Pemberontakan Kahar Muzakkar di Sulawesi Selatan, Sang Mantan Pengawal Bung Karno
JAKARTA, iNews.id - Peristiwa pemberontakan besar pernah terjadi di Sulawesi Selatan di awal masa kemerdekaan. Peristiwa ini dikenal sebagai Pemberontakan Darul Islam/Tentara Islam Indonesia (DI/TII) yang dipimpin Kahar Muzakkar.
Dia memimpin kelompok gerakan yang bernama Komando Gerilya Sulawesi Selatan (KGSS) dan melakukan berbagai kekacauan di Sulawesi Selatan.
Kahar Muzakkar bernama lengkap Abdul Kahar Muzakkar atau Abdul Qahhar Mudzakkar dengan nama kecil La Domeng yang lahir pada 24 Maret 1921 di Kabupaten Luwu. Dia pendiri Tentara Islam Indonesia di Sulawesi yang tewas ditembak pada Hari Idul Fitri 3 Februari 1965 oleh pasukan Siliwangi.

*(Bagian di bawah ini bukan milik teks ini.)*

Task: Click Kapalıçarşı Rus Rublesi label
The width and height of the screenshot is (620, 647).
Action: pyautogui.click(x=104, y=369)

Mantan pengawal Presiden Soekarno ini pada awal tahun 1950-an memimpin para bekas gerilyawan Sulawesi Selatan dan Tenggara dengan mendirikan TII (Tentara Islam Indonesia) yang kemudian bergabung dengan Darul Islam (DI). Kemudian dikenal dengan nama DI/TII di Sulawesi Selatan dan Tenggara.
Pemberontakan Kahar Muzakkar didasari rasa kekecewaanya karena banyak anggota KGSS yang tidak diterima menjadi Angkatan Perang Republik Indonesia Serikat (APRIS).